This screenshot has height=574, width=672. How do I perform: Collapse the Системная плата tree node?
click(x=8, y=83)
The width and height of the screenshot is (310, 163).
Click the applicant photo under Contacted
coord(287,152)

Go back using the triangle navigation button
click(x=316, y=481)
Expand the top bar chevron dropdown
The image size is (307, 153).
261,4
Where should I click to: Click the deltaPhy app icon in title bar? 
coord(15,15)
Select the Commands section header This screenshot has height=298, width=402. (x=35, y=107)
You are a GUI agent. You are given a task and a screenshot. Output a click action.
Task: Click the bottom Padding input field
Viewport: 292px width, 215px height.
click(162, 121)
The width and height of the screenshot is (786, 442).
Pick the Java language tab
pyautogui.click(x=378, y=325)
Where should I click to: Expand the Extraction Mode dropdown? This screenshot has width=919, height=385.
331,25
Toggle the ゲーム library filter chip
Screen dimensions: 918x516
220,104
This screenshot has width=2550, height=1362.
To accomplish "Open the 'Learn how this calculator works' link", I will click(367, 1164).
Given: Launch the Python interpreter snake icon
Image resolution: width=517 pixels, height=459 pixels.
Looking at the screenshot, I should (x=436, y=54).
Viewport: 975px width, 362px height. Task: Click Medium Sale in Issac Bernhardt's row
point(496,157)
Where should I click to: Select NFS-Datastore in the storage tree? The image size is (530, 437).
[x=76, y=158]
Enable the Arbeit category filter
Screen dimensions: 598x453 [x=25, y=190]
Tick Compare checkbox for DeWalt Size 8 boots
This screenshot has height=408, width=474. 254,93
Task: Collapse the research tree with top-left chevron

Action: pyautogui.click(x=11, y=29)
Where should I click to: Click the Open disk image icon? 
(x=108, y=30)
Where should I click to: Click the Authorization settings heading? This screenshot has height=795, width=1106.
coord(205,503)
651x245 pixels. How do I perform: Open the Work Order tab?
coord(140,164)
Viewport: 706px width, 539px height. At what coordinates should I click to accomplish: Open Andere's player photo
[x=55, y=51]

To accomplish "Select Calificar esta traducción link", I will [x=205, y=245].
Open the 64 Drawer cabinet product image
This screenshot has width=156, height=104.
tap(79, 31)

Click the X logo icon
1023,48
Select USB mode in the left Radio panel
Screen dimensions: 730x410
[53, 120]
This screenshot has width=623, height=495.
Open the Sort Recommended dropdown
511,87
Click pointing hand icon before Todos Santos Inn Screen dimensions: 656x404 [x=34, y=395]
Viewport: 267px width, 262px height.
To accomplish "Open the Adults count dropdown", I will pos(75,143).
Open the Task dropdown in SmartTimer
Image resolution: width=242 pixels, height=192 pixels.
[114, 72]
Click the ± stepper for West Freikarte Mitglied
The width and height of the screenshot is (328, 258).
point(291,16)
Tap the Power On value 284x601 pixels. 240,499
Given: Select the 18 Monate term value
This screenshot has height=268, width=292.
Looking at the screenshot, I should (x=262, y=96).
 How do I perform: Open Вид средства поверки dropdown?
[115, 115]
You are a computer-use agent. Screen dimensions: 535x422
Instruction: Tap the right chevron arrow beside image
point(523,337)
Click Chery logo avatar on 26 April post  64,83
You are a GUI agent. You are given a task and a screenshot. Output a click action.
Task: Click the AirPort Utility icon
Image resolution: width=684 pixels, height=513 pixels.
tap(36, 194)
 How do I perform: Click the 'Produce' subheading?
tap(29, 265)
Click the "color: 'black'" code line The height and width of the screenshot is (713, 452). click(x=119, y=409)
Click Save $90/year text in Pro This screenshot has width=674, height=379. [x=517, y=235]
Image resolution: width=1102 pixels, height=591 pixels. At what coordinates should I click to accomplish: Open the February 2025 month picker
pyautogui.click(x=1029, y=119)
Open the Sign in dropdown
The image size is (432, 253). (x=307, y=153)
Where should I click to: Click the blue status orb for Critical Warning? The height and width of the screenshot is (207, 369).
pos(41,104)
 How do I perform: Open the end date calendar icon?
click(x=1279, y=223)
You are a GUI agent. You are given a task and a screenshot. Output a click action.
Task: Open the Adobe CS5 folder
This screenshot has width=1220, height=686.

--- --- ---

◆ **Exercise goal**: Set the entries above down once more, exactly as they stand.

◆ **Task solution**:
This screenshot has height=574, width=672. How do I perform: Collapse the Системная плата tree node?
click(x=8, y=83)
The width and height of the screenshot is (310, 163).
Click the applicant photo under Contacted
coord(287,152)

Go back using the triangle navigation button
click(x=316, y=481)
Expand the top bar chevron dropdown
The image size is (307, 153).
261,4
Where should I click to: Click the deltaPhy app icon in title bar? 
coord(15,15)
Select the Commands section header This screenshot has height=298, width=402. (x=35, y=107)
You are a GUI agent. You are given a task and a screenshot. Output a click action.
Task: Click the bottom Padding input field
Viewport: 292px width, 215px height.
click(162, 121)
The width and height of the screenshot is (786, 442).
Pick the Java language tab
pyautogui.click(x=378, y=325)
Where should I click to: Expand the Extraction Mode dropdown? This screenshot has width=919, height=385.
331,25
Toggle the ゲーム library filter chip
Screen dimensions: 918x516
220,104
This screenshot has width=2550, height=1362.
To accomplish "Open the 'Learn how this calculator works' link", I will click(367, 1164).
Given: Launch the Python interpreter snake icon
Image resolution: width=517 pixels, height=459 pixels.
Looking at the screenshot, I should (x=436, y=54).
Viewport: 975px width, 362px height. Task: Click Medium Sale in Issac Bernhardt's row
point(496,157)
Where should I click to: Select NFS-Datastore in the storage tree? The image size is (530, 437).
[x=76, y=158]
Enable the Arbeit category filter
Screen dimensions: 598x453 [x=25, y=190]
Tick Compare checkbox for DeWalt Size 8 boots
This screenshot has height=408, width=474. 254,93
Task: Collapse the research tree with top-left chevron

Action: pyautogui.click(x=11, y=29)
Where should I click to: Click the Open disk image icon? 
(x=108, y=30)
Where should I click to: Click the Authorization settings heading? This screenshot has height=795, width=1106.
coord(205,503)
651x245 pixels. How do I perform: Open the Work Order tab?
coord(140,164)
Viewport: 706px width, 539px height. At what coordinates should I click to accomplish: Open Andere's player photo
[x=55, y=51]

To accomplish "Select Calificar esta traducción link", I will [x=205, y=245].
Open the 64 Drawer cabinet product image
This screenshot has width=156, height=104.
tap(79, 31)

Click the X logo icon
1023,48
Select USB mode in the left Radio panel
Screen dimensions: 730x410
[53, 120]
This screenshot has width=623, height=495.
Open the Sort Recommended dropdown
511,87
Click pointing hand icon before Todos Santos Inn Screen dimensions: 656x404 [x=34, y=395]
Viewport: 267px width, 262px height.
To accomplish "Open the Adults count dropdown", I will pos(75,143).
Open the Task dropdown in SmartTimer
Image resolution: width=242 pixels, height=192 pixels.
[114, 72]
Click the ± stepper for West Freikarte Mitglied
The width and height of the screenshot is (328, 258).
point(291,16)
Tap the Power On value 284x601 pixels. 240,499
Given: Select the 18 Monate term value
This screenshot has height=268, width=292.
Looking at the screenshot, I should (x=262, y=96).
 How do I perform: Open Вид средства поверки dropdown?
[115, 115]
You are a computer-use agent. Screen dimensions: 535x422
Instruction: Tap the right chevron arrow beside image
point(523,337)
Click Chery logo avatar on 26 April post  64,83
You are a GUI agent. You are given a task and a screenshot. Output a click action.
Task: Click the AirPort Utility icon
Image resolution: width=684 pixels, height=513 pixels.
tap(36, 194)
 How do I perform: Click the 'Produce' subheading?
tap(29, 265)
Click the "color: 'black'" code line The height and width of the screenshot is (713, 452). click(x=119, y=409)
Click Save $90/year text in Pro This screenshot has width=674, height=379. [x=517, y=235]
Image resolution: width=1102 pixels, height=591 pixels. At what coordinates should I click to accomplish: Open the February 2025 month picker
pyautogui.click(x=1029, y=119)
Open the Sign in dropdown
The image size is (432, 253). (x=307, y=153)
Where should I click to: Click the blue status orb for Critical Warning? The height and width of the screenshot is (207, 369).
pos(41,104)
 How do I perform: Open the end date calendar icon?
click(x=1279, y=223)
You are a GUI agent. You are given a task and a screenshot. Output a click action.
Task: Open the Adobe CS5 folder
This screenshot has width=1220, height=686.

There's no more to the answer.